In September we performed ‘The Real Thing’ by Tom Stoppard, and the production has received a couple of excellent reviews which seem to echo the positive feedback we had from audiences each night.
Tom Stoppard plays are often regarded as ‘wordy’ and demand a lot of concentration from the audience, and this play was no exception. Overall there were two types of response, people either loved the production inside out OR they didn’t love the play itself but did admire our production – and that’s fine by us, variety is the spice of life! Next up is fun for all the family with Jack and the Beanstalk! Tickets available online or from Home and Colour on the High St.
Below is the full Sentinel Review from Gina Brian…
The Real Thing– a play written by Tom Stoppard
Venue St Michael’s Hall Stone 7.30 9th-13th Sept.
The venue is tiny but The Revellers Theatre Company always manage to organise themselves and the audience to use the space to its full advantage. For this play, we, the audience sit very close to the players on 3 sides of their playing space- a real treat. The set is minimal but sufficient, it is changed efficiently and quickly by the cast and back stage crew on many occasions for there are 11 scenes.
The play is set in the early 1980s, it is about marriage, writing, emotional fidelity and intellectual integrity. Stoppard uses the play within a play structure to mess around with ideas of reality, honesty, fidelity and love. Characters include a playwright (Henry), two actresses (Charlotte and Annie), two actors (Max and Billy) a daughter (Debbie) and an aspiring writer(Brodie). He combines his characteristically brilliant wordplay and wit with flashes of insight that illuminate the nature and the mystery of love, creating a play which challenges the mind while searching out the secrets of the heart.
This cast each display well developed and different characters. Stoppard uses a lot of words which have to be delivered clearly and with understanding and they all do this very successfully- they are to be congratulated.
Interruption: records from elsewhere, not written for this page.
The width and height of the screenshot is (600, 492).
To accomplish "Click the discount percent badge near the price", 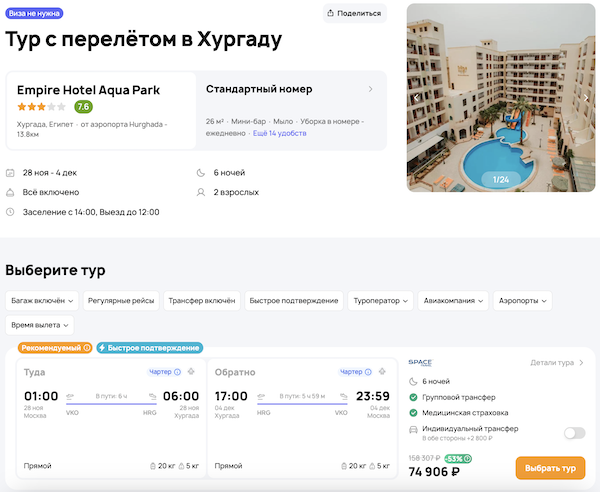I will pyautogui.click(x=459, y=459).
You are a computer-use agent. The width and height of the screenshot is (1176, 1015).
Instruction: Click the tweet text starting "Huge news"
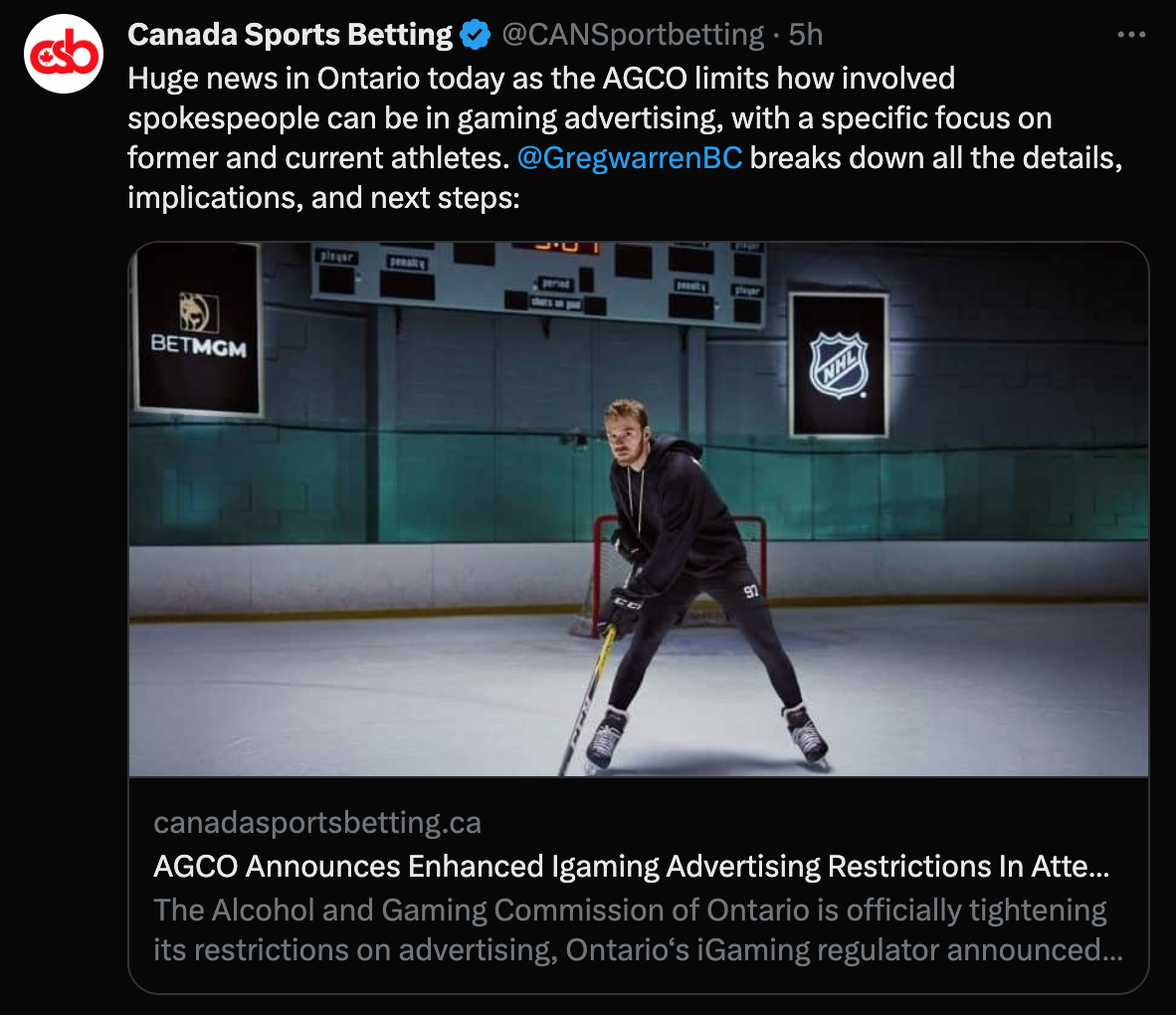tap(625, 138)
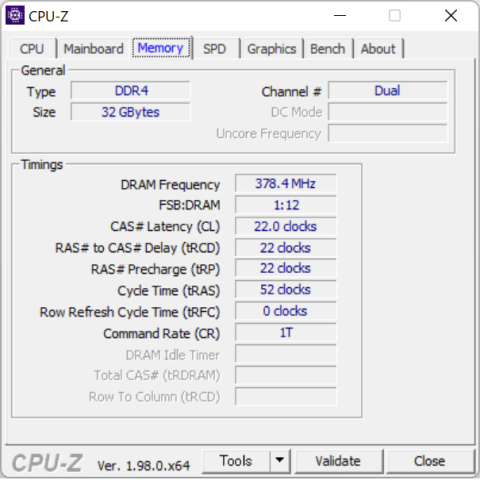Open the Tools dropdown arrow
The image size is (480, 480).
[280, 461]
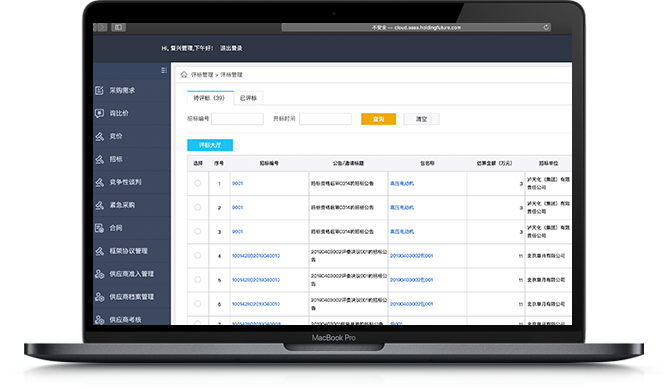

I particularly enjoyed Alec Voss’s performance as Henry, he handles a whole range of emotions with real insight and understanding and also that of Harri Bailey, who played Henry’s second wife Annie. The closeness of the audience left them no room for relaxation and they worked hard throughout the evening, each complementing the other.
Many congratulations to all members of the cast and to the Director Mark Doran.